# Problems:
(a) Please list every place the water flows text names as a region of the state that would feel the economic impacts of the proposed plan update.
(b) Print the part of the water flows text that begins at the words "Or is it? As" and stops after the words "continued to decline.".

Or is it? As the State Water Resources Control Board (SWRCB) considers sweeping new “unimpaired flows” requirements on the San Joaquin and Sacramento Rivers, they should take a hard look at how increased environmental flows over the past decade and a half have benefited endangered species.
Recent analysis using Department of Water Resources and Department of Fish and Wildlife data shows no measurable benefits from the current environmental restrictions that require, on average, 1.3 million acre-feet of additional flow*, annually. In fact, the analysis shows that despite these additional environmental flows, endangered fish species in the Delta have continued to decline.
The SWRCB’s highly controversial and questionable proposed Bay Delta Water Quality Control Plan update will have major economic impacts for nearly every region of the state from Northern California, San Francisco, the San Joaquin Valley, Southern California and the Inland Empire. The economic impacts of the massive water grab by the SWRCB may very well be for naught.

# Entries supplied:

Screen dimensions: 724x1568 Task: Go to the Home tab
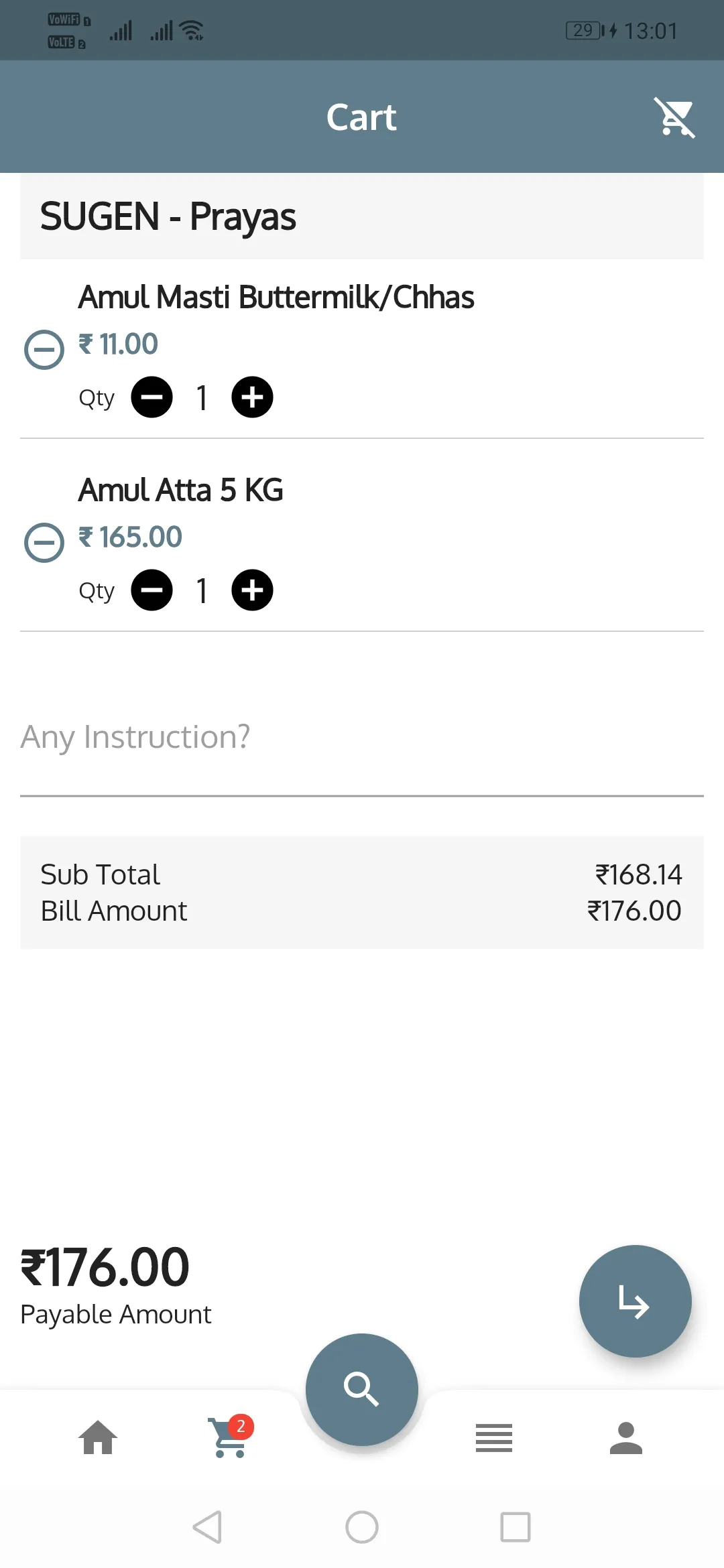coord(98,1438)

---

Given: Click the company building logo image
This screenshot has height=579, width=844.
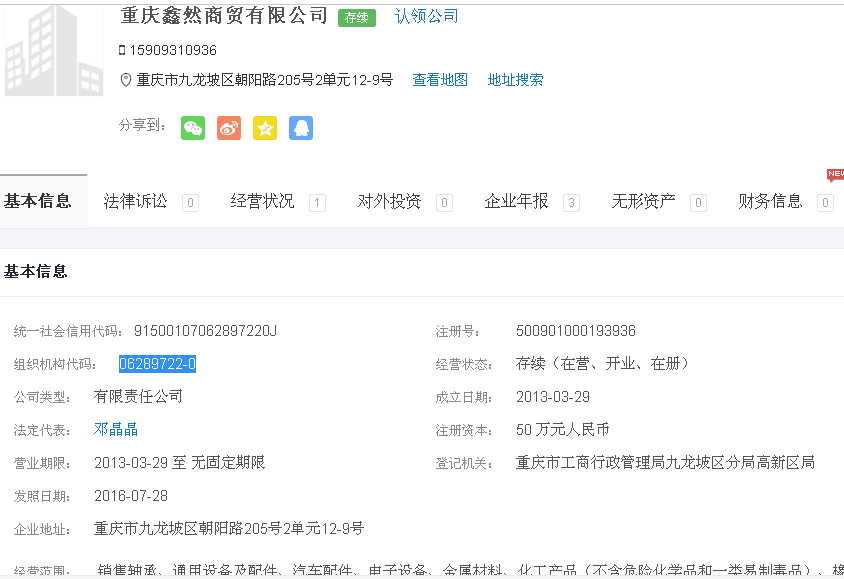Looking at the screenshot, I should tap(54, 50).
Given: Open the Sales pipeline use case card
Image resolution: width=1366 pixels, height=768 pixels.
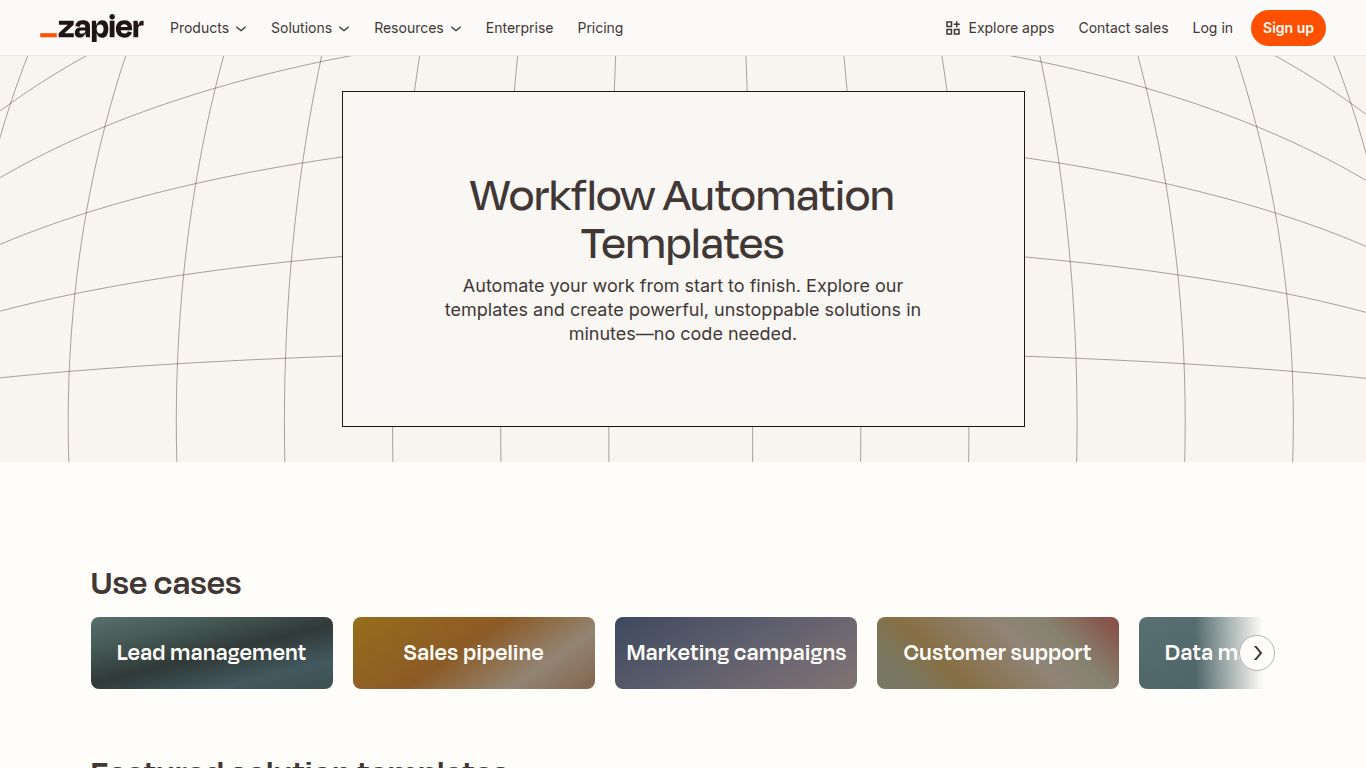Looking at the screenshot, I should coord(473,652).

...

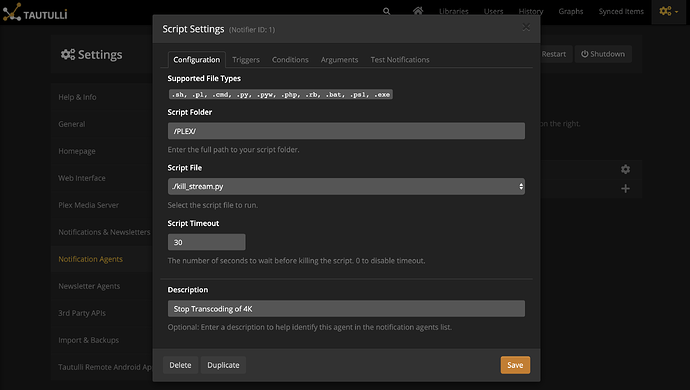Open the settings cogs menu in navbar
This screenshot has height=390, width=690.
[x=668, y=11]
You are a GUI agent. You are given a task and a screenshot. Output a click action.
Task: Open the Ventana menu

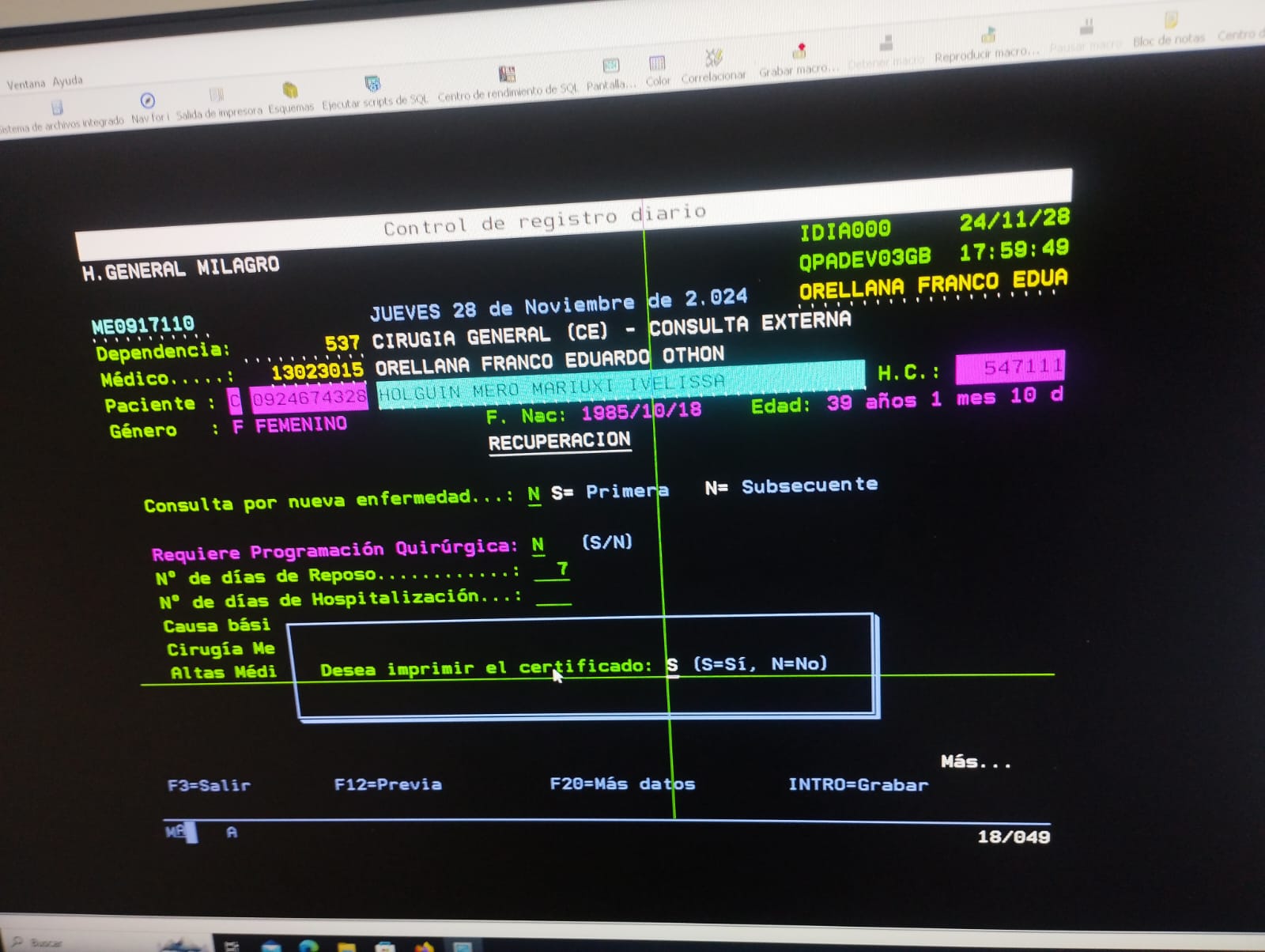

# Solutions by task:
(a) Northern California, San Francisco, the San Joaquin Valley, Southern California, the Inland Empire

(b)
Or is it? As the State Water Resources Control Board (SWRCB) considers sweeping new “unimpaired flows” requirements on the San Joaquin and Sacramento Rivers, they should take a hard look at how increased environmental flows over the past decade and a half have benefited endangered species.
Recent analysis using Department of Water Resources and Department of Fish and Wildlife data shows no measurable benefits from the current environmental restrictions that require, on average, 1.3 million acre-feet of additional flow*, annually. In fact, the analysis shows that despite these additional environmental flows, endangered fish species in the Delta have continued to decline.